Hitchock’s frequent film music collaborator Bernard Herrmann (he didn’t do “Rope”) gets a brief nod in Canberra Rep’s excellent production but otherwise this seems to be pretty much the play as it started out.
With director Ed Wightman in charge, stylish costumes by Anna Senior, a splendid set by Quentin Mitchel and splendidly appropriate lighting by Nathan Sciberras, Patrick Hamilton’s elegant period murder-with-no-mystery gets a rich treatment. Right at the beginning two unprincipled young university students, Wyndham Brandon ( Pippin Carroll) and the much less assured Charles Granillo (Josh Wiseman) are seen in the immediate aftermath of killing another young man.
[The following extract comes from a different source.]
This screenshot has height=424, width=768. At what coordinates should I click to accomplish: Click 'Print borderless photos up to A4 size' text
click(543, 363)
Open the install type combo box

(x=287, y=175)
They then proceed to bundle the corpse into a large chest, and place it downstage where the audience cannot ignore it. It becomes the buffet table for the guests who arrive a little later.
The guests include moody WW1 veteran Rupert Cadell (Ryan Street),who carries wounds and is prone to limping restlessly around the room with the aid of a stick. There’s a lovely touch of a dark Richard Hannay about this performance. He knows what it is to kill, but in the ‘legitimised’ setting of a war.
Callum Wilson and Alex McPherson do well as Kenneth Raglan and Leila Arden, the worryingly vapid pair of guests who are courting in a flippantly fashionable way.
There’s dramatic irony in the other guests, the victim’s father Sir Johnstone Bentley and his sister Mrs Debenham. Anne Freestone’s terse Mrs Debenahm serves as a bit of comic relief. Saban Lloyd Berrell’s gentle and dignified Sir Johnstone hovers unknowingly over the chest containing the remains of his son to the point where the ironies become overwhelming.
And the meal on the chest is served in style by the urbane and unknowing servant Sabot (Ian Russell).
There’s no interval and the tension rises as Cadell comes closer to the truth. It's murder without motive. Well, there is a motive, something about being superior in a Nietzschean sort of way which appeals to Brandon. Carroll’s performance highlights Brandon’s moral blindness and arrogance. Wiseman’s Granillo in a nicely judged descent into intoxication seems to be increasingly seeing the probable consequences for the murderers. in the end it is a duel between Brandon and Cadell, Granillo having retreated into a succession of bottles.
Fans of classic murder mysteries should not miss it.